Опустив глаза, чтобы не встретиться взглядом с торжествующей посредственностью, он попросил ее созвать директоров. Она сдержанно кивнула с почтительным, но независимым видом, повернулась на плоских каблуках и удалилась, лишенная фундаментального зада, но закованная в броню уверенности в своем Боге и короле, в собственной непоколебимой честности, в гарантированной загробной жизни, в своем коттедже в Сарри, уже приобретенном ею, где она будет доживать свою жизнь после того, как выйдет
Шестеро директоров ожидали в конференц-зале, сидя вокруг круглого стола, положив перед собой блокноты, покуривая и предлагая друг другу прикурить от шикарных дорогих зажигалок, обмениваясь милыми шутками и ненавидя друг друга что есть сил. Минхер ван Вриес мало участвовал в беседе, втайне презирая своих коллег, которых считал простолюдинами, лишенными социальных благ, тогда как сам он был щедро ими наделен. (Кроме всего прочего, он был горд своими познаниями в светском этикете, например, он знал, что знаменитые имена — такие как Брольи или Холмондели, произносятся совершенно неожиданным, прелестным образом и что в некоторых ситуациях слово «герцогство» может быть женского рода. И к тому же, когда вместо «мой смокинг» он говорил «мой diner jacket», его переполняло сладостное ощущение собственного превосходства. И вот все подобные убогие пустяки — быть знакомым с графиней-поэтессой, вечно умирающей, но ловко использующей свои связи, быть вхожим к придурковатой королеве в изгнании — составляли смысл существования жалкого типа с глазами навыкате, вечно вонявшего юфтью.)
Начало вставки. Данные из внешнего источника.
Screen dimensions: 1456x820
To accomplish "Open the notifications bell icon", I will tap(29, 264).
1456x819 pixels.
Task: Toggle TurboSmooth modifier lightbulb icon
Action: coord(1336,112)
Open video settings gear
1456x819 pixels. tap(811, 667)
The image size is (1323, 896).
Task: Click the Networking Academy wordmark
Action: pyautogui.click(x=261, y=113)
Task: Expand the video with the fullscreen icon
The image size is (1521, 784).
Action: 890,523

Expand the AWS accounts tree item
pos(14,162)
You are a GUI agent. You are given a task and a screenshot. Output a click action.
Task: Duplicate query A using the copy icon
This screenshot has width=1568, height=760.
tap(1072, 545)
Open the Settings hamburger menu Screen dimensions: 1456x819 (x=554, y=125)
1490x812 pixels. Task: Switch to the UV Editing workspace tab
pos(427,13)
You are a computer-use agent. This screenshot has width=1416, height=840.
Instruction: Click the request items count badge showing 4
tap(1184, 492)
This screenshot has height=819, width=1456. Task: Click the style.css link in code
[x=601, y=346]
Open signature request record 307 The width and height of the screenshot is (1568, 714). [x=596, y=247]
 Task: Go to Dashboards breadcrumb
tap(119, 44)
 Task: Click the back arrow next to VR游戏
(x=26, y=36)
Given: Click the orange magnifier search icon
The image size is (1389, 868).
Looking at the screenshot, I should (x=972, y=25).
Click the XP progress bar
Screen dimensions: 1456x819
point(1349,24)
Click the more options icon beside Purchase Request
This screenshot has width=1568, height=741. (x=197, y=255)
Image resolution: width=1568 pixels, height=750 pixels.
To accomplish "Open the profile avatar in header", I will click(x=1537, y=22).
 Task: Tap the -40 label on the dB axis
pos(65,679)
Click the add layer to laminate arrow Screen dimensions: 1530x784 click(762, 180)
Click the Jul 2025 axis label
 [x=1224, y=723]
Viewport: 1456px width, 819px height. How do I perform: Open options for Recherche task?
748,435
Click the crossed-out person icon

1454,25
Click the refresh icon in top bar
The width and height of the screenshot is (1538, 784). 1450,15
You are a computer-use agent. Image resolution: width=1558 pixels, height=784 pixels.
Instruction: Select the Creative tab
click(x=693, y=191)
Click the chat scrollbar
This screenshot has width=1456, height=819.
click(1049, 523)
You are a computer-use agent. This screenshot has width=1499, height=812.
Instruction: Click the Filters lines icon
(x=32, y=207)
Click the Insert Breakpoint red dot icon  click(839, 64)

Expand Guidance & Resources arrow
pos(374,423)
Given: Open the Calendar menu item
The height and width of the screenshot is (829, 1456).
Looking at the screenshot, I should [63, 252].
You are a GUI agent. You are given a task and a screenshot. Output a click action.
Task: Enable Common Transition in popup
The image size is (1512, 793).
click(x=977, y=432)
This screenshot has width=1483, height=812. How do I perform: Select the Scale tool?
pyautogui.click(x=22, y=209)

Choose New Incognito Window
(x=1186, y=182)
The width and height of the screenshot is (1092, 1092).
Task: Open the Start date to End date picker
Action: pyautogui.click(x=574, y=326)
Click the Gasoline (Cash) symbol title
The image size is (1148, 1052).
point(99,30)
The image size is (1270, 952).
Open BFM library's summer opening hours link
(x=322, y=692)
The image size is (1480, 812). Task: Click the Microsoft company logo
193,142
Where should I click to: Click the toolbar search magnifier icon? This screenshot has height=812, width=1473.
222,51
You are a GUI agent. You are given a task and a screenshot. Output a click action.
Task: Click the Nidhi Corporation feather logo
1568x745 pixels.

Когда Солаль вошел, директора встали. Он посмотрел на них оценивающим взглядом. Все они, кроме Бенедетти, который строил против него козни, были верны ему — то есть довольствовались сдержанной улыбкой, иногда с оттенком одобрения, когда кто-то говорил о нем плохо в их присутствии.
Он предложил им сесть, сказал, что на повестке дня всего один вопрос, который попросил включить сам Генеральный секретарь, причем сэр Джон лично сформулировал его так: «Действия в пользу целей и идеалов Лиги Наций».
Никто из директоров не знал, в чем же заключаются сии действия, да и сам сэр Джон этого не знал, но он надеялся, что подчиненные придумают что-нибудь на означенную тему. Несмотря на это, все говорили и говорили, один за другим, ведь главное правило гласило — никогда не терять лица, всегда казаться компетентными, ни за что не признаваться, что не понимаешь чего-то или не знаешь.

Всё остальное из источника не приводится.